Nedir şu bir sürü fenler, nedir bu san´atler?
Nedir bu ilme tecellî hakîkatler?
Sefineler ki tarar kıt´a kıt´a deryâyı;
Şimendüfer ki tarar buk´a buk´a dünyâyı;
Şu´ûn ki berka binip seslenir durur ovada;
Balon ki rûh-i kesîfiyle yükselir havada...
Hülâsa, hepsi bu âsâr-ı dehşet-âkînin,
Bütün tekâsüfüdür toplanan mesâînin.
* * *
Zaman zaman görülen âhiret kılıklı diyâr;
Cenâzeden o kadar farkı olmayan canlar;
Damarda seyri belirsiz, irinleşen kanlar;
Harâbeler, çamur evler, çamurdan insanlar;
Ekilmemiş koca yerler, biçilmiş ormanlar;
* * *
Atâletin o mülevves teressübâtı bütün!
Nümûne işte biziz... Görmek istiyen görsün!
Bakın da hâline ibret alın şu memleketin!
Nasıldın ey koca millet? Ne oldu âkıbetin?
Yabancılar ediyormuş - eder ya - istikrâh:
Dilenciler bile senden şereflidir billâh.
* * *
Bu mübtezel yaşayıştan gebermen elbet iyi.
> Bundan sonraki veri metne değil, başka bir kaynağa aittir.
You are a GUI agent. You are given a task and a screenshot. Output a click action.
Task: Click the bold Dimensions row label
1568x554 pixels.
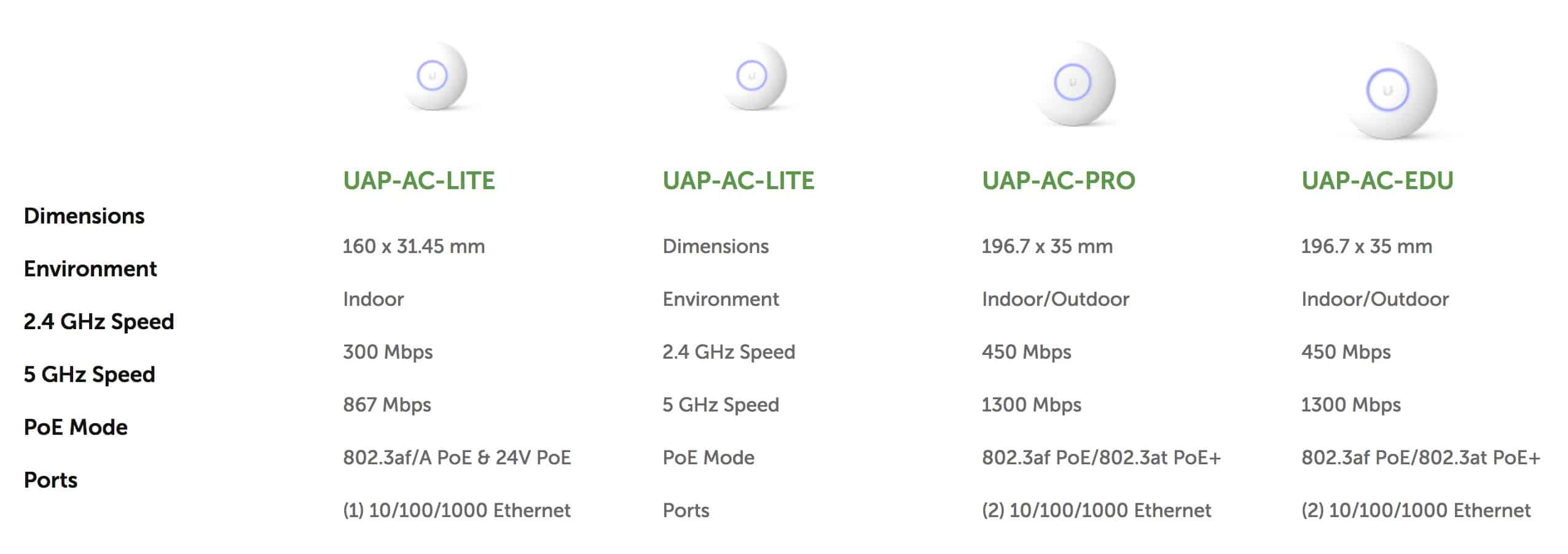point(84,216)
Gebermedik tarafın kalmamıs ya pek, zâten...
* * *
Nedir bu meskenetin, sen de bir kımıldasana!
Niçin kımıldamıyorsun? Niçin? Ne oldu sana?
Niçin mi? "Çünkü bu fânî hayâta yok meylin!
Onun netîcesidir sa´ye varmıyorsa elin. "
Değil mi?.. Ben de inandım! Hudâ bilir ki yalan!
Hayâta nerde görülmüş senin kadar sarılan?
Zorun: Gebermemek ancak "ölümlü dünyâ" da!
Deden ne türlü yaşarmış... Adamsan öyle yaşa;
* * *
Bugün yatıp duruyorsun ayaklar altında?
"Kadermiş!" Öyle mi? Hâşâ, bu söz değil doğru:
Belânı istedin, Allah da verdi... Doğrusu bu!
Taleb nasılsa, tabî´î, netîce öyle çıkar,
Meşiyyetin sana zulmetmek ihtimâli mi var?
"Çalış "´ dedikçe şerîat, çalışmadın, durdun,
Onun hesâbına birçok hurâfe uydurdun!
Sonunda bir de "tevekkül" sokuşturup araya,
Zavallı dini çevirdin onunla maskaraya!
* * *
Bırak çalışmayı, emret oturduğun yerden,
Yorulma, öyle ya, Mevlâ ecîr-i hâsın iken!
Yazıp sabahleyin evden çıkarken işlerini,
Birer birer oku tekmil edince defterini;
Bütün o işleri Rabbim görür. Vazîfesidir...
* * *
Ya sen nesin? Mütevekkil! Yutulmaz artık bu!
Biraz da saygı gerektir... Ne saygısızlık bu!
Hudâ-yı kendine kul yaptı, kendi oldu Hudâ;
Utanmadan da tevekkül diyor bu cür´ete... Ha?